I stumbled across Weyerbacher’s Imperial Pumpkin Ale several years ago, and loved it. After quite a bit of digging I found a clone recipe, supposedly based off of information given from the brewmaster himself. Take that with a grain of salt. I’ve been wanting to brew this ever since, and I finally got the chance a couple weeks ago. I had to substitute for a couple equivalent grains due to availability, and while I doubt this is going to be a clone, the sample tasted very promising as I stared the crash cooling.

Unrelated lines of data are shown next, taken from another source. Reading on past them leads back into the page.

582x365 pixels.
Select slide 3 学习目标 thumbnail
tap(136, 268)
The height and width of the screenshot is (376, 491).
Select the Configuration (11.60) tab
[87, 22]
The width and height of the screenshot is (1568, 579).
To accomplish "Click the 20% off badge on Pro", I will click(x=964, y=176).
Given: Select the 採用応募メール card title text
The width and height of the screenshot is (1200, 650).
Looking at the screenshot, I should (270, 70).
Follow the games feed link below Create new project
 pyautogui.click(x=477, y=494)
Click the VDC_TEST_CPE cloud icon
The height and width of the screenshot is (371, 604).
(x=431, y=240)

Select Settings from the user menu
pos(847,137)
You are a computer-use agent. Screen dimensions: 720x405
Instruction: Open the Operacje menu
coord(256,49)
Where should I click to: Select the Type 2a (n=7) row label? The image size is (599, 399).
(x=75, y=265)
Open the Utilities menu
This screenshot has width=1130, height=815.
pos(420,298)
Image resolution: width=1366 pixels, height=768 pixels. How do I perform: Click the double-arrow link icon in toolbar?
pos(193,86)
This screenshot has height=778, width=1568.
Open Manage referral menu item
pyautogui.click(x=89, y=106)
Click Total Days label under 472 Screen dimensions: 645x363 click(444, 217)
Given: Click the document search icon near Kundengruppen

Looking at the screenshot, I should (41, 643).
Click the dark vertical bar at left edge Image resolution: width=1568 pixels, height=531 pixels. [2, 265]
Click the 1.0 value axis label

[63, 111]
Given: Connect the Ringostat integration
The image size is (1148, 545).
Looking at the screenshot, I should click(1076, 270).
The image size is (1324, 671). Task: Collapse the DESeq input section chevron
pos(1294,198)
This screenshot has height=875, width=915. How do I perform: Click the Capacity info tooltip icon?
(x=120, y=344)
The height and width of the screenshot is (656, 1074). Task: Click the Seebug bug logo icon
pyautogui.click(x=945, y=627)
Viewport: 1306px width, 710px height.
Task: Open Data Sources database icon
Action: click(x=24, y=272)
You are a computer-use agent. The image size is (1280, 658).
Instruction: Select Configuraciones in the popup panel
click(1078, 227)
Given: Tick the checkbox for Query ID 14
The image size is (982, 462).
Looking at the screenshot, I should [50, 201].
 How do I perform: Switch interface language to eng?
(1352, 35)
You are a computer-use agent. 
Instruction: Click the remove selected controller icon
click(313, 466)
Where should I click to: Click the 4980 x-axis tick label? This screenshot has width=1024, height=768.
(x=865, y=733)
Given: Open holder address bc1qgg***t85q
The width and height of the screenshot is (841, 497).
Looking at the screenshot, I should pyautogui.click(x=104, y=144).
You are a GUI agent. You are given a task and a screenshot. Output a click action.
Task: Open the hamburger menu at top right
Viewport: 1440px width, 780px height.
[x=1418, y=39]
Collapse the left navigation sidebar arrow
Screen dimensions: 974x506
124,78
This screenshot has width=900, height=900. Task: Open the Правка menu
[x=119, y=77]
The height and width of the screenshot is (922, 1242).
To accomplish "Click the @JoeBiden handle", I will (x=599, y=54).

As will always be the case, these recipes are based on my equipment profile, in my garage, at my latitude, longitude, and elevation, using carbon filtered tap water. Adjustments will need to be made for your equipment.
Imperial Pumpkin Ale v1.0
5.5 gallons into the fermenter
Color: 12.8 SRM
Est ABV: 8.9%
10 lbs 13.2 oz (46%) Maris Otter
5 lbs 6.6 oz (23%) Vienna Malt
2 lbs 11.3 oz (11.5%) Munich Malt
1 lbs 10 oz (6.9%) Caramel/Crystal 40L
1 lbs 1.3 oz (4.6%) Cara-Pils/Dextrine
.71 oz (21.4 IBU) Simcoe 13% @ 60 minutes
Two 15 oz cans pumpkin puree, roasted for 45 minutes at 350f @ 10 minutes
.5 tablet Whirlfloc @ 5 minutes
.38 oz Ground Cinnamon @ 2 minutes
.2 oz Freshly Ground Nutmeg @ 2 minutes
1/8 tsp Cardamom @ 2 minutes
1/8 tsp Ground Clove @ 2 minutes
Wyeast 1272 – American Ale II
Mash at 150F for an hour.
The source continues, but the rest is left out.